More than 70 per cent of American teenagers use artificial intelligence (AI) companions, according to a new study.
US non-profit Common Sense Media asked 1,060 teens from April to May 2025 about how often they use AI companion platforms such as Character.AI, Nomi, and Replika.
AI companion platforms are presented as "virtual friends, confidants, and even therapists" that engage with the user like a person, the report found.
The use of these companions worries experts, who told the Associated Press that the booming AI industry is largely unregulated and that many parents have no idea how their kids are using AI tools or the extent of personal information they are sharing with chatbots.
Here are some suggestions on how to keep children safe when engaging with these profiles online.
Recognise that AI is agreeable
One way to gauge whether a child is using AI companions is to just start a conversation "without judgement," according to Michael Robb, head researcher at Common Sense Media.
To start the conversation, he said parents can approach a child or teenager with questions like "Have you heard of AI companions?" or "Do you use apps that talk to you like a friend?"
"Listen and understand what appeals to your teen before being dismissive or saying you're worried about it," Robb said.

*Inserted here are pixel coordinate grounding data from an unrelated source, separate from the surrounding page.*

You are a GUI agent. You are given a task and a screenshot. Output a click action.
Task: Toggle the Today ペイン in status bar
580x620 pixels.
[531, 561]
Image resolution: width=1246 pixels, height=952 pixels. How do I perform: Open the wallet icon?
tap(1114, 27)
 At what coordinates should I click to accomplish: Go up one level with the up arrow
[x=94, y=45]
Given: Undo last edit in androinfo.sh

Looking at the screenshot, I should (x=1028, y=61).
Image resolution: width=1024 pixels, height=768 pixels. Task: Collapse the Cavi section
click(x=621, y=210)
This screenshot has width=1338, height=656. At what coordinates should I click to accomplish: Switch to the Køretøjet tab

Mitch Prinstein, chief of psychology at the American Psychological Association (APA), said that one of the first things parents should do once they know a child uses AI companions is to teach them that they are programmed to be "agreeable and validating."
Prinstein said it's important for children to know that that's not how real relationships work and that real friends can help them navigate difficult situations in ways that AI can't.
“We need to teach kids that this is a form of entertainment," Prinstein said. "It's not real, and it's really important they distinguish it from reality and [they] should not have it replace relationships in [their] actual life.”
Watch for signs of unhealthy relationships
While AI companions may feel supportive, children need to know that these tools are not equipped to handle a real crisis or provide genuine support, the experts said.
Robb said some of the signs for these unhealthy relationships would be a preference by the child for AI interactions over real relationships, spending hours talking to their AI, or showing patterns of "emotional distress" when separated from the platforms.
"Those are patterns that suggest AI companions might be replacing rather than complementing human connection,” Robb said.
If kids are struggling with depression, anxiety, loneliness, an eating disorder, or other mental health challenges, they need human support — whether it is family, friends or a mental health professional.
Parents can also set rules about AI use, just like they do for screen time and social media, experts said. For example, they can set rules about how long the companion could be used and in what contexts.
Another way to counteract these relationships is to get involved and know as much about AI as possible.
“I don't think people quite get what AI can do, how many teens are using it, and why it's starting to get a little scary,” says Prinstein, one of many experts calling for regulations to ensure safety guardrails for children.
“A lot of us throw our hands up and say, ‘I don’t know what this is!' This sounds crazy!' Unfortunately, that tells kids if you have a problem with this, don't come to me because I am going to diminish it and belittle it".